== Text to read ==

Grief Blessings

After my daughter passed away in 2006, I documented my grief journey on my blog not thinking how it would evolve over time. During those early days/weeks/months, I just needed to push the heaviness of my daughter’s death off my heart. Needing to breathe and reduce the immense pressure that constantly weighed on me. Below is an excerpt from my book describing how I felt about conveying my thoughts and feelings:

As I reflect on the details of Brittany’s life and death in the previous chapters, I wonder how I can possibly convey the depth of feeling, the overwhelming grief and sadness I experienced, in a meaningful way. The truth is that words aren’t enough. They can never be enough to express love or despair, joy or heartbreak. Yet words are all we have. – Chapter 7 Grief Blessings

I wrote often about crying during those early days and weeks. Despite my efforts to suppress my grief so that I could function, I fell to the floor on many occasions unable to control the waterboarding of grief. Returning to work seemed futile as that was an indicator of moving on and that I could not comprehend. Going back to work felt as though I was moving on and making sense of that did not come easy. After three weeks, I was able to return to the job I loved so much and it was the beginning of some type of normalcy.

===
== Data excerpts ==

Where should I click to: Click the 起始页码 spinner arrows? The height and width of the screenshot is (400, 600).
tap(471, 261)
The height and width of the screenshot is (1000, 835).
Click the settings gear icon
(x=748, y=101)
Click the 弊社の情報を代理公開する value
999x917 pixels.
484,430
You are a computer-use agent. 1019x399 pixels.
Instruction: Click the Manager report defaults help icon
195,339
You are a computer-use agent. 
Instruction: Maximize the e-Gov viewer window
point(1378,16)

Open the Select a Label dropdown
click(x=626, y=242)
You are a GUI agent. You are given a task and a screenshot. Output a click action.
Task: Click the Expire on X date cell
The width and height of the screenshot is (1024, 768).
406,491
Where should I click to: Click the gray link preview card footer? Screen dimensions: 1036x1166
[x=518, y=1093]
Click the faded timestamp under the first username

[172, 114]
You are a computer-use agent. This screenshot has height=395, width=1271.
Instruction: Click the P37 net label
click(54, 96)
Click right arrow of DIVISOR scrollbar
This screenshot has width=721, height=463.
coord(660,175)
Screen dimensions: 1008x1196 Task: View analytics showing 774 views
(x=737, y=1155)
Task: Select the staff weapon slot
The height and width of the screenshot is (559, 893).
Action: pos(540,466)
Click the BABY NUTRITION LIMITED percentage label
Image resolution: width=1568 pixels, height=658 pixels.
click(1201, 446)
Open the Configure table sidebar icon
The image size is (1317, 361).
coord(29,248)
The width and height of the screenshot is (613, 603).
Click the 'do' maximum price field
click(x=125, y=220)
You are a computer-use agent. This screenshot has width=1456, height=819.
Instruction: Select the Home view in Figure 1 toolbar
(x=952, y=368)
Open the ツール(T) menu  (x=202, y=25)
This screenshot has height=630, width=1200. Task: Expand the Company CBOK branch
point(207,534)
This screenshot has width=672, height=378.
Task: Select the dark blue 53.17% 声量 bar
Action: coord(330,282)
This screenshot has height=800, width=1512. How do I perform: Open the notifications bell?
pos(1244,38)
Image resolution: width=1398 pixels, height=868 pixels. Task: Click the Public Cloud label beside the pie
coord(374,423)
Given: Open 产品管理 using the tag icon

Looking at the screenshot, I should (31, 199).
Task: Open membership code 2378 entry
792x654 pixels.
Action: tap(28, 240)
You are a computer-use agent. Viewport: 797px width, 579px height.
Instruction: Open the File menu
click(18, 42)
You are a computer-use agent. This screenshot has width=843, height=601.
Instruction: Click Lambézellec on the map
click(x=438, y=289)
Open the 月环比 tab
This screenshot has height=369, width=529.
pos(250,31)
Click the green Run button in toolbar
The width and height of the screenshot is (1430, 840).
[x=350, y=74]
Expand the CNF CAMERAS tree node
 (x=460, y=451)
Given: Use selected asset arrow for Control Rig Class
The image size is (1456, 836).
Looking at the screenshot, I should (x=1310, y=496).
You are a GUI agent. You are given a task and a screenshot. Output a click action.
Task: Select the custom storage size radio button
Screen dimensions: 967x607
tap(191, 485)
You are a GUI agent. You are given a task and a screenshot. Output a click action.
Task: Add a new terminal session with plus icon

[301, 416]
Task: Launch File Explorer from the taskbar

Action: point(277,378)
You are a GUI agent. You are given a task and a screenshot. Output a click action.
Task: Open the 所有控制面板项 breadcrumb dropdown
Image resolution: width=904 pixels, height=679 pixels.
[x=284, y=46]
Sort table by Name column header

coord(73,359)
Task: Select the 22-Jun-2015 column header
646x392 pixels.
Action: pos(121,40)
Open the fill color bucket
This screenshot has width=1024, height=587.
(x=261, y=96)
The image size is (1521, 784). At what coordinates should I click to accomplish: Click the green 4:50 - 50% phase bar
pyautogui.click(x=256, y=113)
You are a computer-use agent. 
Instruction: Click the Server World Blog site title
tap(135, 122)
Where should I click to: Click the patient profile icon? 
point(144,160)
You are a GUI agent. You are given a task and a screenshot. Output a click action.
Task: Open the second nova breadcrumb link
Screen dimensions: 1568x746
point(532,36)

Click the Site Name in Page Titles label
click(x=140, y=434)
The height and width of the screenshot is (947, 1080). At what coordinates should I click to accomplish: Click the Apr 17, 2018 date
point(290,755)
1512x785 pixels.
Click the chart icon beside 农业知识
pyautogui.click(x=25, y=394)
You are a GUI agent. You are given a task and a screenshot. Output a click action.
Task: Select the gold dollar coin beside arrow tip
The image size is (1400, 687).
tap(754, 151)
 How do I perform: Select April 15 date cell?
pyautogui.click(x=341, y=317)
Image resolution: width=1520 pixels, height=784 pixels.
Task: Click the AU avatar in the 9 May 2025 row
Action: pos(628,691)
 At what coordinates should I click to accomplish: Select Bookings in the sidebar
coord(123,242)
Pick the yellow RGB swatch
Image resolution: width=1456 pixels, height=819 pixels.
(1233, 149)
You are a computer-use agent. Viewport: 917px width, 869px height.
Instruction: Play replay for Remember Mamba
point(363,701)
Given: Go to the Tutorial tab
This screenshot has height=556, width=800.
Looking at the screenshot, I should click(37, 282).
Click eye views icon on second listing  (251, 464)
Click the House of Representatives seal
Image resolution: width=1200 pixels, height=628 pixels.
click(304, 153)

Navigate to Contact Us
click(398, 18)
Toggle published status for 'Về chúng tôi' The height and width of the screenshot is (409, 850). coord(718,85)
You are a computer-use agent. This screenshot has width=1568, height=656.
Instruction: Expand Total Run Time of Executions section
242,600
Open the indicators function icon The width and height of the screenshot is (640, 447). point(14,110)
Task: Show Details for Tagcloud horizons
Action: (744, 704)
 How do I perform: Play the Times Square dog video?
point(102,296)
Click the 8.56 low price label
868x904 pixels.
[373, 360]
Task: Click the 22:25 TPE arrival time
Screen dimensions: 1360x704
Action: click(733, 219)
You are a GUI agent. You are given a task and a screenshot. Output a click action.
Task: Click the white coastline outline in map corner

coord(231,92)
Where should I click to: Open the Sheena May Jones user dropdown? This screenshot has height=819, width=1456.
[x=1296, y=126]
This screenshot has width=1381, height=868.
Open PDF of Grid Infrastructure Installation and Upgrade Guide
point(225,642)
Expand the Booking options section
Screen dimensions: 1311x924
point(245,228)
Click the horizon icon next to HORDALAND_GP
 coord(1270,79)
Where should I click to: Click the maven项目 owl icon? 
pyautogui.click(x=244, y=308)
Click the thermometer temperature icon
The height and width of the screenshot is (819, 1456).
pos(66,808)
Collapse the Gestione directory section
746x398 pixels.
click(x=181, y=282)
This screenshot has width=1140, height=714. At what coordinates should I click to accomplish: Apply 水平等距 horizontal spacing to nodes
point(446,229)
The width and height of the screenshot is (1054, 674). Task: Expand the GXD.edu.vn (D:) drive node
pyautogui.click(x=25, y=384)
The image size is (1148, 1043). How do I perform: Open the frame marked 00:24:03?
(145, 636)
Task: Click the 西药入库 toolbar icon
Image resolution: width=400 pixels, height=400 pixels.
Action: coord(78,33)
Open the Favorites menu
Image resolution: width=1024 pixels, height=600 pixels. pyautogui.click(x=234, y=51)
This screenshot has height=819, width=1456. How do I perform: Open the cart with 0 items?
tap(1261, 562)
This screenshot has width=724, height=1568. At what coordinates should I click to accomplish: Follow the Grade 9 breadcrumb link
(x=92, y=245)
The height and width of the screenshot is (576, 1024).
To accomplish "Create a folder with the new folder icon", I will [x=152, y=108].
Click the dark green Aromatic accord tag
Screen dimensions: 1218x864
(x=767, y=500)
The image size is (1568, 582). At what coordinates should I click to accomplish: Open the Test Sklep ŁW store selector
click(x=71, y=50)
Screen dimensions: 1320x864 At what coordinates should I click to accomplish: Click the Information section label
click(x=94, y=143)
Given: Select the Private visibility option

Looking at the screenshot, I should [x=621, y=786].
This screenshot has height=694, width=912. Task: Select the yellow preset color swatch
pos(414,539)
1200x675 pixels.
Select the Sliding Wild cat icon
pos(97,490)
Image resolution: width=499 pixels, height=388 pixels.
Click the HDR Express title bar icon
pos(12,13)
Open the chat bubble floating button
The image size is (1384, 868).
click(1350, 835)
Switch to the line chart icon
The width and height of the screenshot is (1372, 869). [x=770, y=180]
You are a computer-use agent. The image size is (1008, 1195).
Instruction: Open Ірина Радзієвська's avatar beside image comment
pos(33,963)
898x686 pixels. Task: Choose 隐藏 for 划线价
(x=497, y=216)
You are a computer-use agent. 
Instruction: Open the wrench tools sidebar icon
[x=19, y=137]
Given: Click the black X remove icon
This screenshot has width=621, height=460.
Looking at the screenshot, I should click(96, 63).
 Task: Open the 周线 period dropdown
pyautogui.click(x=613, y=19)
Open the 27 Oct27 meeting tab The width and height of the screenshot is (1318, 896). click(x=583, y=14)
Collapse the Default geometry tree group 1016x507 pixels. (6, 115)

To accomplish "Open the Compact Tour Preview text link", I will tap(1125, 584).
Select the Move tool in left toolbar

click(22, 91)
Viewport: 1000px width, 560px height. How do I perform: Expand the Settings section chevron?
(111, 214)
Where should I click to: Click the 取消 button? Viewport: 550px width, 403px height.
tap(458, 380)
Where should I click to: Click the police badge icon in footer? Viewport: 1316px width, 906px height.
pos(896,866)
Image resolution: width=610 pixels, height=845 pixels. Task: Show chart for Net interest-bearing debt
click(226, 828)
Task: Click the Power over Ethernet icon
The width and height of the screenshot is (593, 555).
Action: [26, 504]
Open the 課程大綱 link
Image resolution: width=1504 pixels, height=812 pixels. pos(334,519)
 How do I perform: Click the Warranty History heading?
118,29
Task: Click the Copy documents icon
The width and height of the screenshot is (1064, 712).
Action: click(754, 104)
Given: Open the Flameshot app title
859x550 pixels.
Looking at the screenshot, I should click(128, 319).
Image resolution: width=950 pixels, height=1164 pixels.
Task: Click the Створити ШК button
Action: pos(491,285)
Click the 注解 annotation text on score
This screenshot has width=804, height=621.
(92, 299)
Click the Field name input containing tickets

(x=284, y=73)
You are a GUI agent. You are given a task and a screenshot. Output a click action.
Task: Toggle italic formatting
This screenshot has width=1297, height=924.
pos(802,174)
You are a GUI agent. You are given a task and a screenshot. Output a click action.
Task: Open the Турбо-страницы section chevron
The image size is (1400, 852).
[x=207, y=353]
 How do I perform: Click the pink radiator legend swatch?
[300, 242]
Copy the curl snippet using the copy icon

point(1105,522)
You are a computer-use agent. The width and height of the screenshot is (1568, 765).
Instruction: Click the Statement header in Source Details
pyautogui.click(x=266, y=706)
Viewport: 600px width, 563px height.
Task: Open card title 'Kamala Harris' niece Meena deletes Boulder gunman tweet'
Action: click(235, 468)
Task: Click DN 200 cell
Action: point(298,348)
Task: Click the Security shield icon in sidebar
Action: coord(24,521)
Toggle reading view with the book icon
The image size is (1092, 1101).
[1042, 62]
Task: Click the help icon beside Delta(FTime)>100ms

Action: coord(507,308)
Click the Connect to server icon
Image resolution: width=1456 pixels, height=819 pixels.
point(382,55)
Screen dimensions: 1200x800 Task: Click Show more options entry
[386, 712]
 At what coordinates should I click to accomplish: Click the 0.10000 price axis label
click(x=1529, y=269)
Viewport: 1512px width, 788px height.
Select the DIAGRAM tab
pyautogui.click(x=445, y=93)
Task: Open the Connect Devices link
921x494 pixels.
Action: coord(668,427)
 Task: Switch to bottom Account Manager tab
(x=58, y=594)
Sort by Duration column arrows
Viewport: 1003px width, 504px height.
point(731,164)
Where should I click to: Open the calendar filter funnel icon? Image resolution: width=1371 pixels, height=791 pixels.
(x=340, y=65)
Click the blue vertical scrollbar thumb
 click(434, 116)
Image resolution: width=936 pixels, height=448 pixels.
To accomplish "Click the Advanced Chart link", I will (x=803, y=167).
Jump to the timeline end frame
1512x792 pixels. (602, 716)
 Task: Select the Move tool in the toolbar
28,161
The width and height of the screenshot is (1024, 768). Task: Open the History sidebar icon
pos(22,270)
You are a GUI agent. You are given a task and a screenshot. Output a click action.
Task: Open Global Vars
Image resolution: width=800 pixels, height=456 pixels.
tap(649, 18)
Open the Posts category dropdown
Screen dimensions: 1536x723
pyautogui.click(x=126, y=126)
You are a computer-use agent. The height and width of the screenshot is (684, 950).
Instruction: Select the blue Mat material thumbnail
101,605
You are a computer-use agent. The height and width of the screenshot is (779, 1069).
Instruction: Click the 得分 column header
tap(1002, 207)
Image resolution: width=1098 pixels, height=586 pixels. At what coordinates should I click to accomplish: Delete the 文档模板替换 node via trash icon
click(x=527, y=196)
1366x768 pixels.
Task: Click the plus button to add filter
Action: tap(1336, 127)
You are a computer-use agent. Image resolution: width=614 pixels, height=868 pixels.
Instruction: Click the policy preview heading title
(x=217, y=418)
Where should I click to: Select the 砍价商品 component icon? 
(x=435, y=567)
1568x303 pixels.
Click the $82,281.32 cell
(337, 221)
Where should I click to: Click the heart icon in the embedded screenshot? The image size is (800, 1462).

===

● Tasks
a. According to the post about grief, why did returning to work seem futile to the writer at first? Answer in one to three sentences.
b. For each statement, say whether it agrees with the post about grief, answering yes or no and quoting the deciding words of the post. (i) The writer's daughter died in 2006. (ii) The writer went back to work after one week. (iii) The book excerpt says words are enough to express love or despair.
c. Reproduce the post about grief between "I wrote often" and "type of normalcy.", inclusive.
Answer using only the post about grief, with no outside knowledge.

● Responses
a. Going back to work seemed futile because it was an indicator of moving on, and the writer could not comprehend moving on or make sense of it.

b.
(i) Yes: "After my daughter passed away in 2006"
(ii) No: "After three weeks, I was able to return to the job I loved so much"
(iii) No: "The truth is that words aren’t enough."

c.
I wrote often about crying during those early days and weeks. Despite my efforts to suppress my grief so that I could function, I fell to the floor on many occasions unable to control the waterboarding of grief. Returning to work seemed futile as that was an indicator of moving on and that I could not comprehend. Going back to work felt as though I was moving on and making sense of that did not come easy. After three weeks, I was able to return to the job I loved so much and it was the beginning of some type of normalcy.